** start Exercise inputs **

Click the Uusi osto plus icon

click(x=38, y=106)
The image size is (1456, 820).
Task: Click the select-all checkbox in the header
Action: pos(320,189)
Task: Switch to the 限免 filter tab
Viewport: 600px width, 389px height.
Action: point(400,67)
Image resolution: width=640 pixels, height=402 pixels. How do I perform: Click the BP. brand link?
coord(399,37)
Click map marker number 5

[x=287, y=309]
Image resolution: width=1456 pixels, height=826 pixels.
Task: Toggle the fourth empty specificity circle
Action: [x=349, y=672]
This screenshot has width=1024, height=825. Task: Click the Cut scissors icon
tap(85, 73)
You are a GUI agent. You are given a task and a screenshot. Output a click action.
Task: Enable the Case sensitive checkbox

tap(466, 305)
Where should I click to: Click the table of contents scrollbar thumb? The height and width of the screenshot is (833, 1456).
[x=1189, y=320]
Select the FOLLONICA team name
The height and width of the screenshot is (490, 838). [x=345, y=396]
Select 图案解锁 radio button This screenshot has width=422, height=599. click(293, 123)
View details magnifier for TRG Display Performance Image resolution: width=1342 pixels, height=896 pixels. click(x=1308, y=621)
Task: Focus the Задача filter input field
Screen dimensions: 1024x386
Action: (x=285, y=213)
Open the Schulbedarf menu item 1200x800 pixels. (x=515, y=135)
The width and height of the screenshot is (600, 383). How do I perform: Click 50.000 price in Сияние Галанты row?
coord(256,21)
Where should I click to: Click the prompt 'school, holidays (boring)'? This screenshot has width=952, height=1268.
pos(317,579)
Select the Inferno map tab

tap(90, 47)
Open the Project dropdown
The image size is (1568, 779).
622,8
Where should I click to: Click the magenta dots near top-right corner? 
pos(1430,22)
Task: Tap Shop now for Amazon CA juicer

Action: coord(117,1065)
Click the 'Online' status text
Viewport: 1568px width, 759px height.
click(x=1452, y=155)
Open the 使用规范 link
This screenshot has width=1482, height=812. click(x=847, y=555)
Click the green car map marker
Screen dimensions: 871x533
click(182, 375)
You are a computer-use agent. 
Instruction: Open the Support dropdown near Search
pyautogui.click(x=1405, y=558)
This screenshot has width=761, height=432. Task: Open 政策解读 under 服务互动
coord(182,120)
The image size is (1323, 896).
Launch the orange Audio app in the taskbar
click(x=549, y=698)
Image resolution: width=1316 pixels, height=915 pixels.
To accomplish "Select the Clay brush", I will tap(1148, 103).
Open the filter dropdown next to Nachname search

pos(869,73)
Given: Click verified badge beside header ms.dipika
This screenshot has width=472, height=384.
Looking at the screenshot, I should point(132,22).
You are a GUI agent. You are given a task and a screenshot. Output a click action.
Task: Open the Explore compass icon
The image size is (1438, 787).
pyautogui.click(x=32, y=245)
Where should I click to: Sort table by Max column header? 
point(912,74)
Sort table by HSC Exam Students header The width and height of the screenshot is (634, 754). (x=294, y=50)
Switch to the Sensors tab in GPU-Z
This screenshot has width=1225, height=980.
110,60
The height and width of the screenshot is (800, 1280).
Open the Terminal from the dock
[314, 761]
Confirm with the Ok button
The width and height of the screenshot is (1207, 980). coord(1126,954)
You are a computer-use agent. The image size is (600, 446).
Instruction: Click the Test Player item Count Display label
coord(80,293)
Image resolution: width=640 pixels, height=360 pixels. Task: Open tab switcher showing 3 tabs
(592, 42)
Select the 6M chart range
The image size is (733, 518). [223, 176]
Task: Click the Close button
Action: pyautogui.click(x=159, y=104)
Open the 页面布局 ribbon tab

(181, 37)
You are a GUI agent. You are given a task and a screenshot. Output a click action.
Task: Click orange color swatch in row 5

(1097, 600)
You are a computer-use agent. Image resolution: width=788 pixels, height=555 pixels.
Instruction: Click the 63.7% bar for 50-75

** end Exercise inputs **

_Task_:
Please quote the data from the line holding "You are a computer-use agent. Image" through the end of the data, inclusive.

_Output_:
You are a computer-use agent. Image resolution: width=788 pixels, height=555 pixels.
Instruction: Click the 63.7% bar for 50-75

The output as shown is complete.